The SEIU represents radiology and therapy aides, nurses assistants, patient escorts, instrument and equipment operators, cafeteria and food service, housekeeping, maintenance, transportation, telephone operators, admitting clerks and laundry workers.

Canada

BC government to intervene in SFU strike

The BC liberal government will intervene shortly to shut down a strike by 750 clerical, technical and support staff at Simon Fraser University. In so doing, the Campbell Liberals are repeating their antidemocratic imposition of a 20-day “cooling-off” period on striking workers at the University of British Columbia.

The SFU workers have been engaging in rotating job actions since March 24 in support of demands for a wage increase of 6 percent a year in each of the next three years. The workers, represented by Canadian Union of Public Employees (CUPE) Local 3338, are the lowest paid workers at the university. The university administration, following a mandate provided by the BC government’s Public Sector Employers Council, has insisted on a wage freeze and a reduction in benefits.
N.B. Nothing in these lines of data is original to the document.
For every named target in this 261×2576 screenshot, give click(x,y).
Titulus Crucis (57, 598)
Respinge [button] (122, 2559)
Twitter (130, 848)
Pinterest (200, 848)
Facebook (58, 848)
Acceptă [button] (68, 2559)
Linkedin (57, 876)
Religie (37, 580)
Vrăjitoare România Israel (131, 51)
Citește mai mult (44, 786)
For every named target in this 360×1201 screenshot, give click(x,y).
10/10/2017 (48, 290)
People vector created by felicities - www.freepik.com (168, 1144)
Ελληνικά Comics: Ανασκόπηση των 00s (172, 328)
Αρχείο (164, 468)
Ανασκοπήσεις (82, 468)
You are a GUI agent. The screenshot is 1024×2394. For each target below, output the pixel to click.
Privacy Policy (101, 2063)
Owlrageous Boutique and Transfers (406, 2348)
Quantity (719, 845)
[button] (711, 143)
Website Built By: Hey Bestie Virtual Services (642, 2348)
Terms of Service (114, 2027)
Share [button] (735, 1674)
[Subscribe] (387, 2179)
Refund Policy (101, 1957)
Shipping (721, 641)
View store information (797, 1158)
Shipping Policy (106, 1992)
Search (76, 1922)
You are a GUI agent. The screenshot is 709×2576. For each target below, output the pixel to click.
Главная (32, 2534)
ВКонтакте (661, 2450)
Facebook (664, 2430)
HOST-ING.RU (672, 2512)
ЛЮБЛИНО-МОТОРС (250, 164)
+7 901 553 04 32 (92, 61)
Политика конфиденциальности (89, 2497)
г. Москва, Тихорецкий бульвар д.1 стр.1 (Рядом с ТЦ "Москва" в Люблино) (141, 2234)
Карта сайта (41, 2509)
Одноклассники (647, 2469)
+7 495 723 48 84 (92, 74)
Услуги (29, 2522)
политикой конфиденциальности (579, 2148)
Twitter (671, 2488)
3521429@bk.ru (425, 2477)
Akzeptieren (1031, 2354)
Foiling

It has been reported that some SFU instructors have supported the striking workers by refusing to cross picket lines.

Support workers in Sunrise School Division vote to strike

Two hundred support workers employed by Manitoba’s Sunrise School Division have voted to strike, rejecting the employer’s most recent offer. The workers, who include custodial and maintenance staff, bus drivers and teaching assistants, have been without a contract since December 2002.

The workers are represented by Canadian Union of Public Employees (CUPE) Local 1618, and are demanding wage increases (including pay equity following an amalgamation) and the creation of a defined-benefit pension plan. According to the union, the employer’s offer is still 12 percent short of the workers’ demands.